頭と身体を別物とする考え方は、自分によく合っていた。登場人物のいない文で、私が「自分」と書く時、それは頭(あるいは心や脳や思考と呼ばれるもの)を指していることが多い。それ以外の身体を、自分と一体だとあまり思えない。「身体に振り回される」と書いたのも、この線引きから来るものだった。以前は不眠や冷えに由来する不一致だったけれど、この数年は目眩との争いだった。
まだSと暮らしていた頃、舌の痺れた夜があった。翌朝、左手がうまく動かせないので#7119へ相談すると、瞬く間に救急車を呼ばれ、次の記憶では、知らない看護師に車椅子で運ばれている。数えてみればたった数日の入院は、時間が引き延ばされたように長く感じた。それから、目眩は自分と切り離せないものになった。
酒をよく飲むようになったのも、はじめは目眩のためだった。
自分で引いた線の内側に、理解できないもののあることが怖い。自分の一部だと思っているものに異変があれば、それがどれだけちっぽけなものだとしても、すべて明らかになるまで眠ることができない。だから、原因の分からない目眩に身体を乗っ取られているのは耐え難かった。新しい病院へ行き、あるいは数万の検査費用を払い、「原因は分かりませんでした」と告げられるたび、本当に死のうと思った。それはいつも希うような自分の存在をなくすためのものではなく、“分からない”を消すための死だった。ただ、この時も死ぬことはできなかった。疲れ果てて、後付けでも目眩に理由をつけようと飲酒をする日が増えた。酒を飲めば目は回る、それで安心していた。
営業部へ配属されてから、たった一人の上司が酒好きの人嫌いだったこともあって、良い関係を築くために、外回りの帰りはよく二人で酒を飲んだ。今では、上司の一番親しい人類は自分だと胸を張れるほどになった。この上司も本当に良い人だった。虚弱体質だが、いわゆる怪我の功名だと思えることが多いので、最近はそこまで悲観していない。周りにはいい迷惑かもしれない。

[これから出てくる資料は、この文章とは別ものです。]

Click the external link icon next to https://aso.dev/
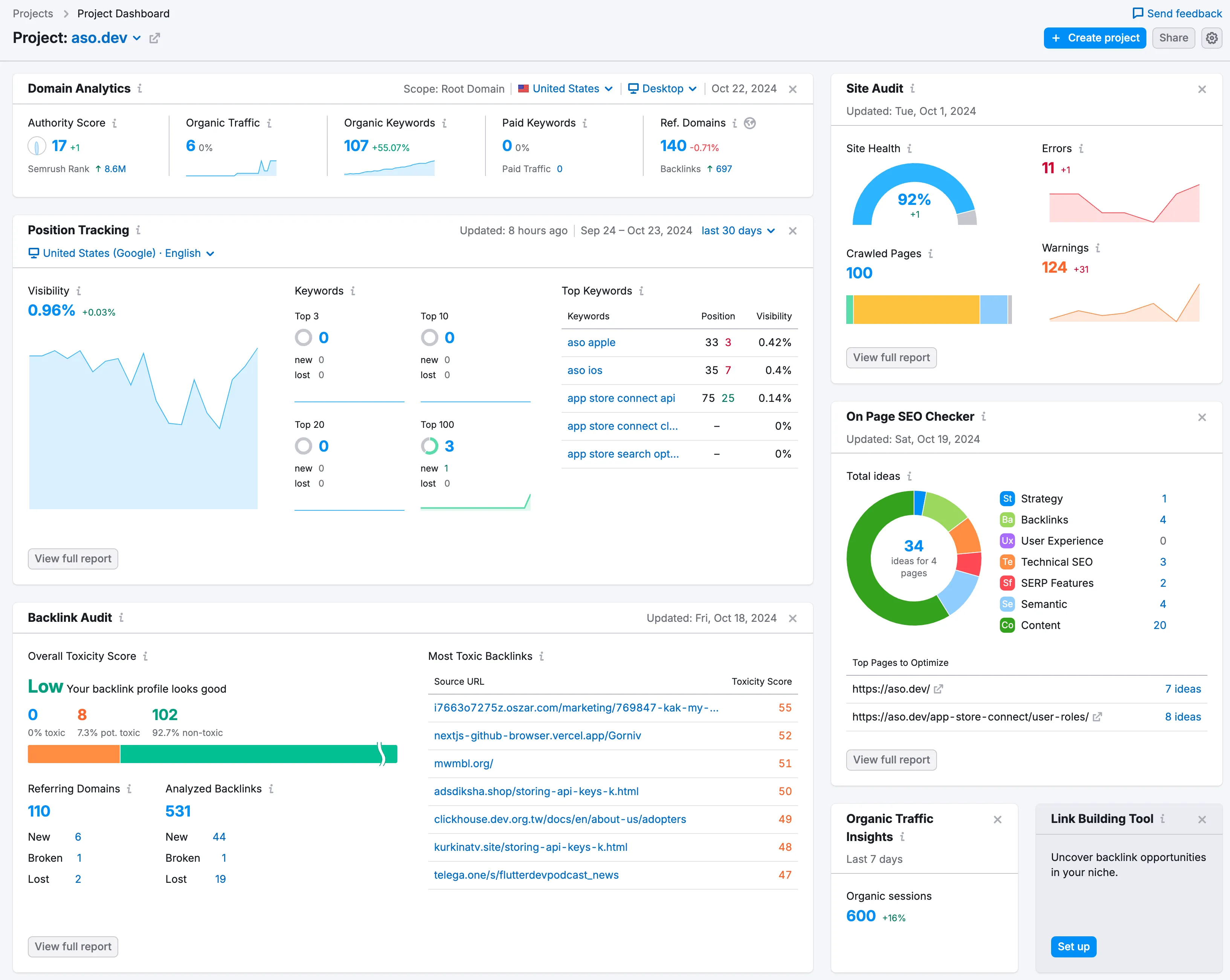The height and width of the screenshot is (980, 1230). coord(939,688)
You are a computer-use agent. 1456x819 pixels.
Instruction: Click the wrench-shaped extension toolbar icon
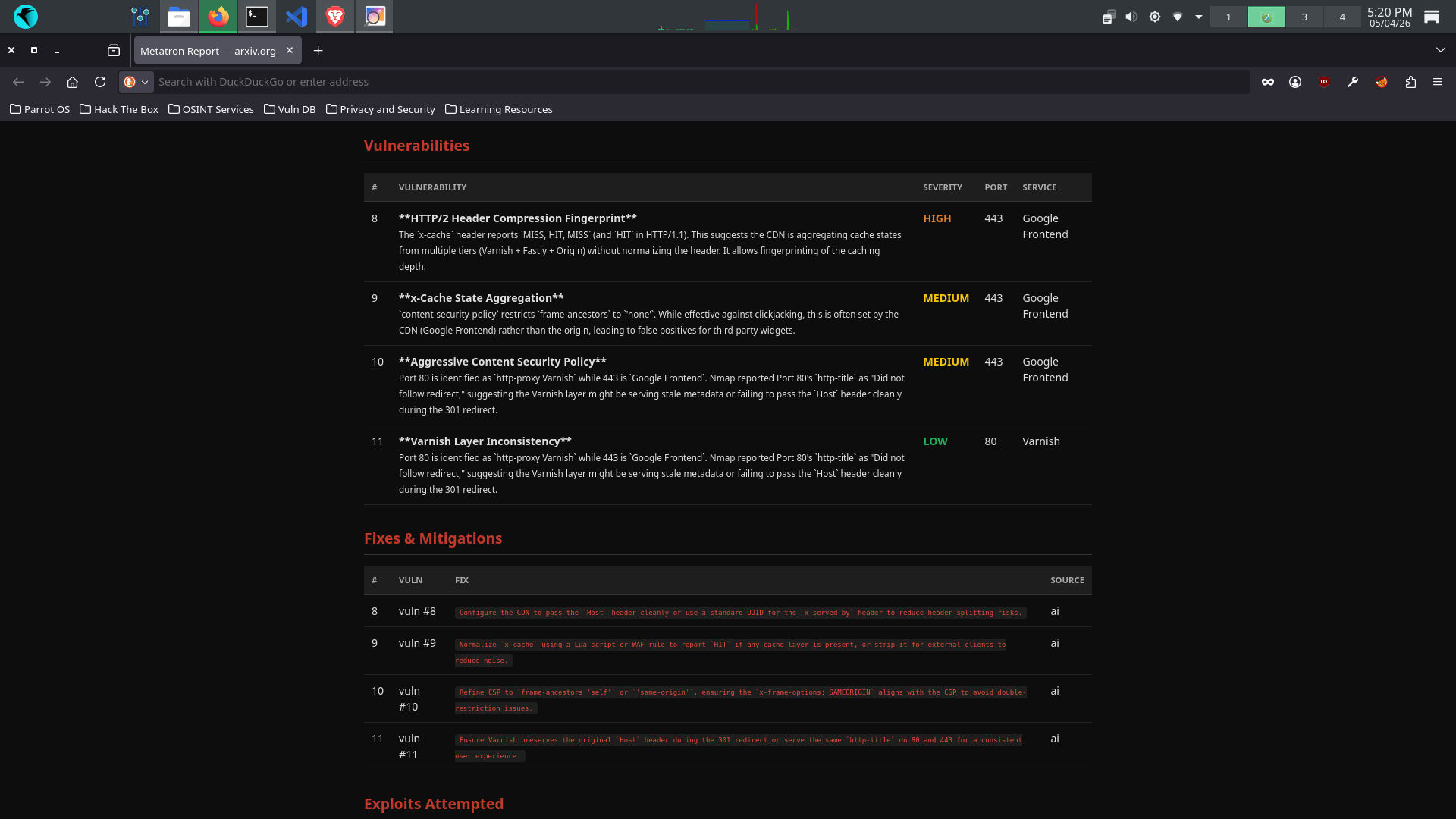(x=1353, y=81)
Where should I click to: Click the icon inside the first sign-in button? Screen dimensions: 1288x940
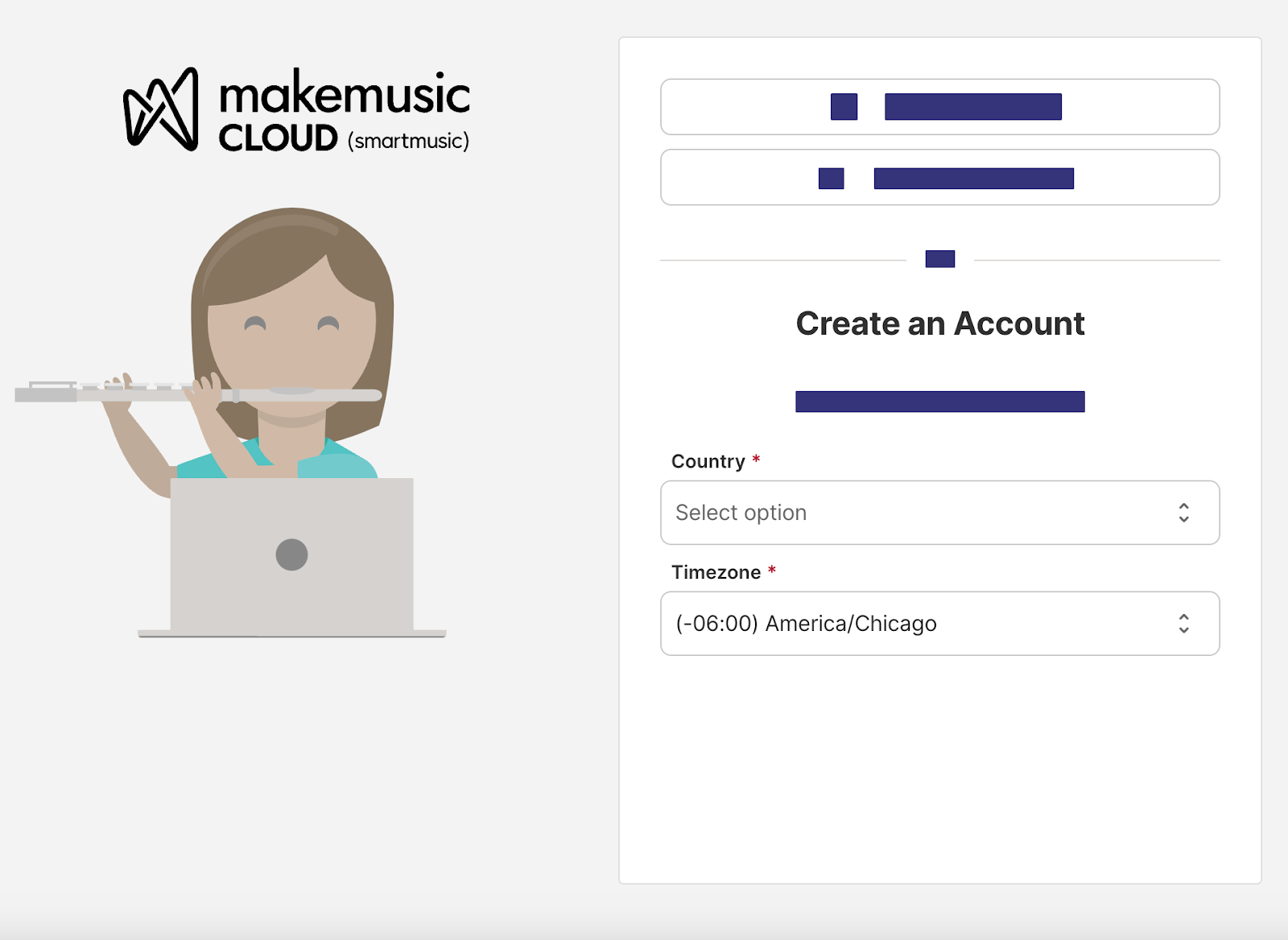(844, 106)
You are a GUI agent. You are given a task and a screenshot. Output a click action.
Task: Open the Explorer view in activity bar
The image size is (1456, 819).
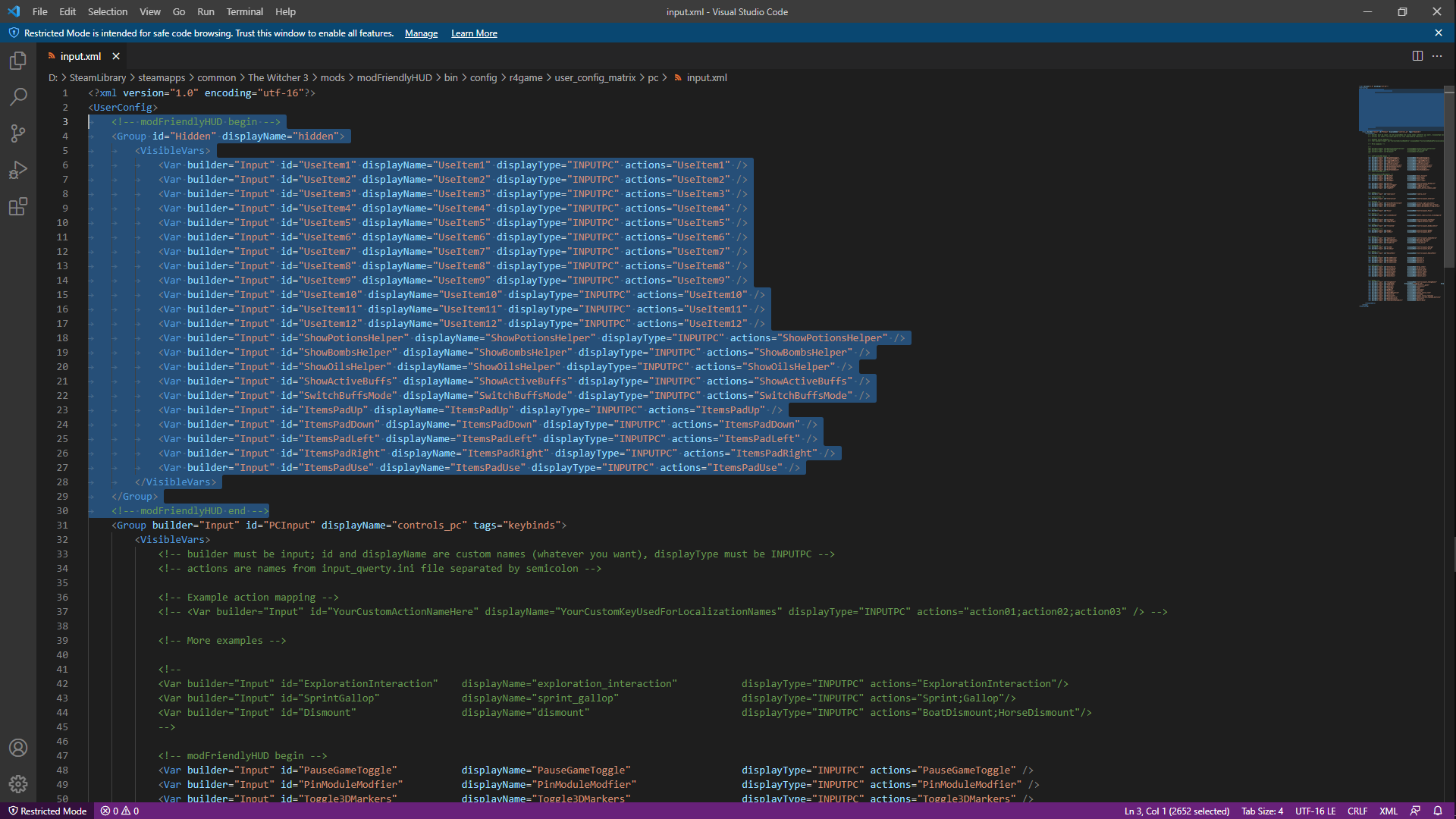[18, 61]
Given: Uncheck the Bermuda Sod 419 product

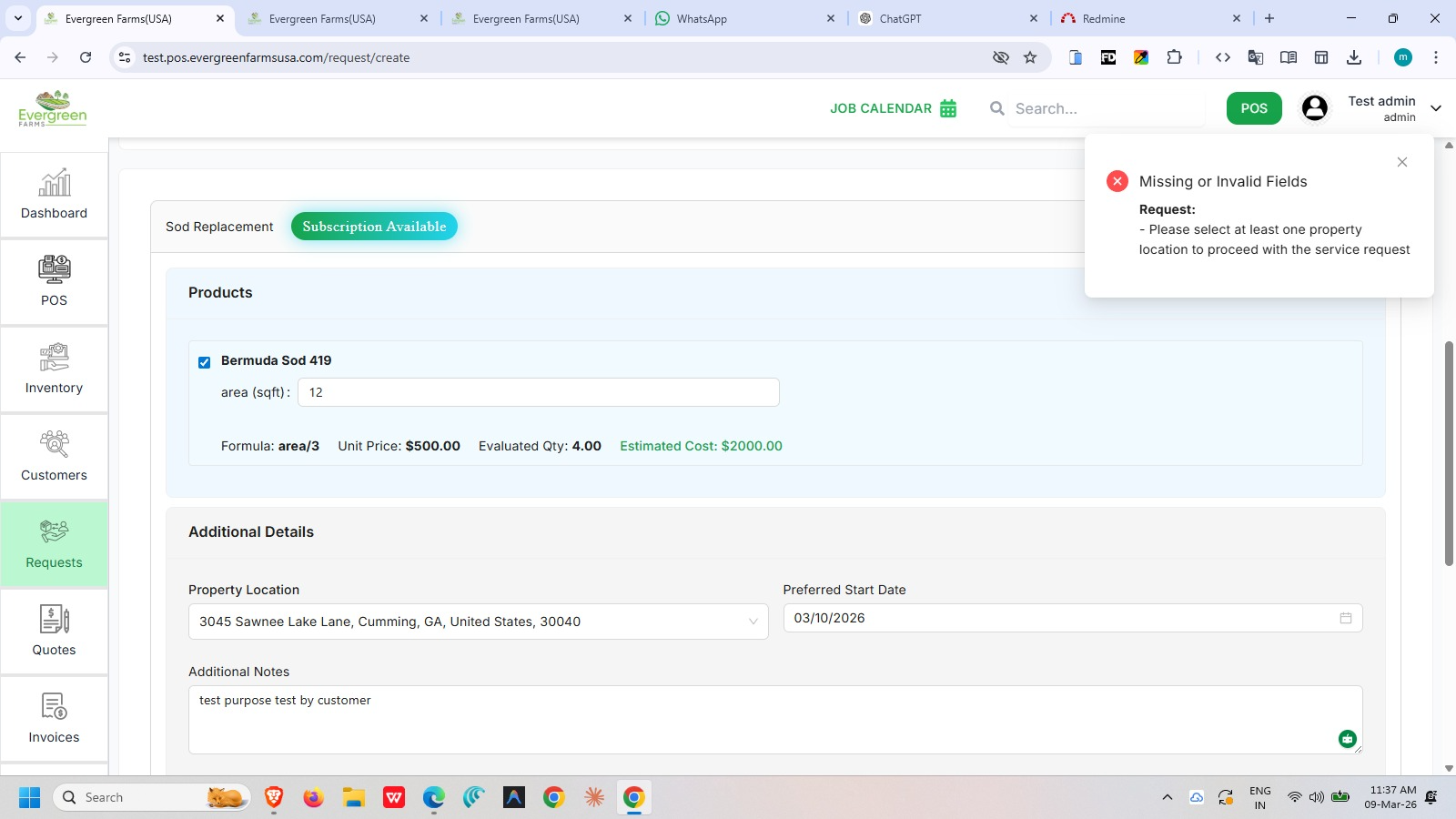Looking at the screenshot, I should coord(204,361).
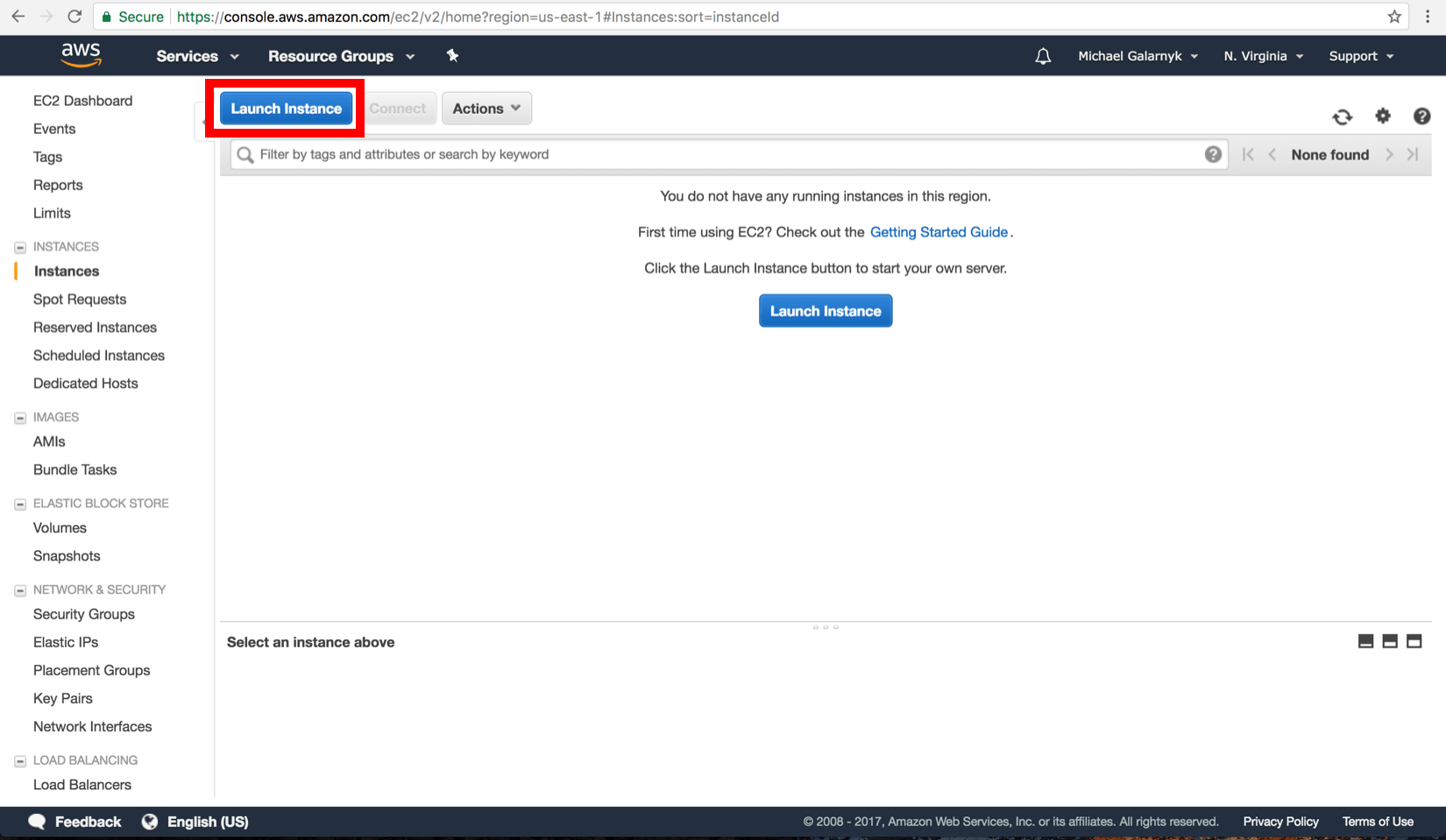Image resolution: width=1446 pixels, height=840 pixels.
Task: Open the preferences gear icon
Action: point(1382,116)
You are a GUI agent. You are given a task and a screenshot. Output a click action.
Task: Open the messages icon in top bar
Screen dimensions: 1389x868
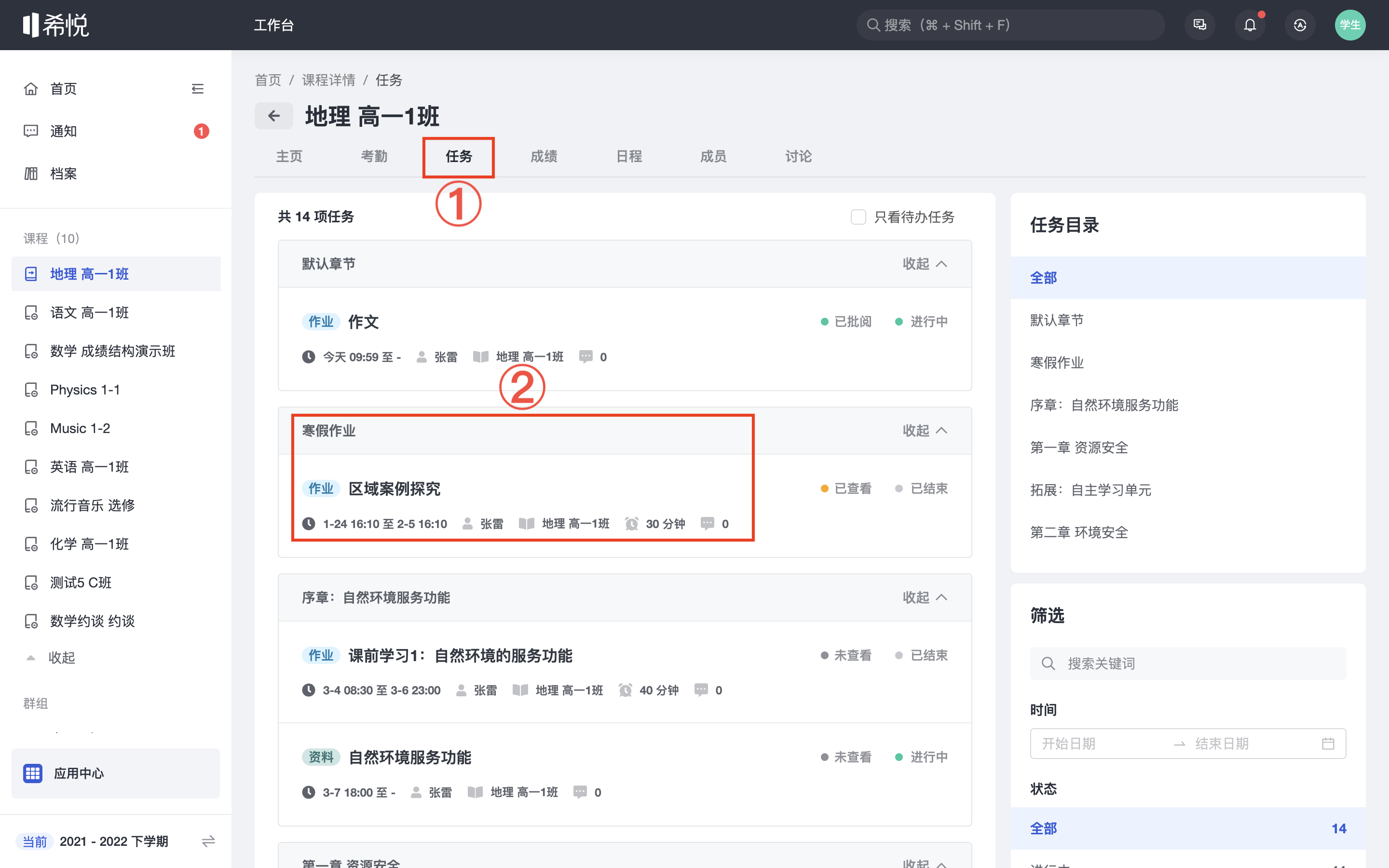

酒に関連する話では、今月から、数年振りに飲食店でアルバイトをしている。私の住む街には、元は闇市だった横丁があって、興味はあるものの単身で入り込むには少し怖い場所だった。先月、仕事の関連で求人サイトを眺めていた時に偶然その中にある立ち飲み屋の募集を見つけて、その夜に店へ行き、面接の申し込みをした。仕事が終わってから週に1回程度、3時間だけのアルバイト。店主も常連の方々も、寛容な人達だった。もたもたと酒を出しても、手元が狂ってグラスから泡を溢れさせても、怒られたり嫌な顔をされたりしたことは一度もない。が、今まで無かったはずの作業マニュアルが、私が入ってから作成されたことから、かなり仕事のできないアルバイターであることは自覚したほうが良い。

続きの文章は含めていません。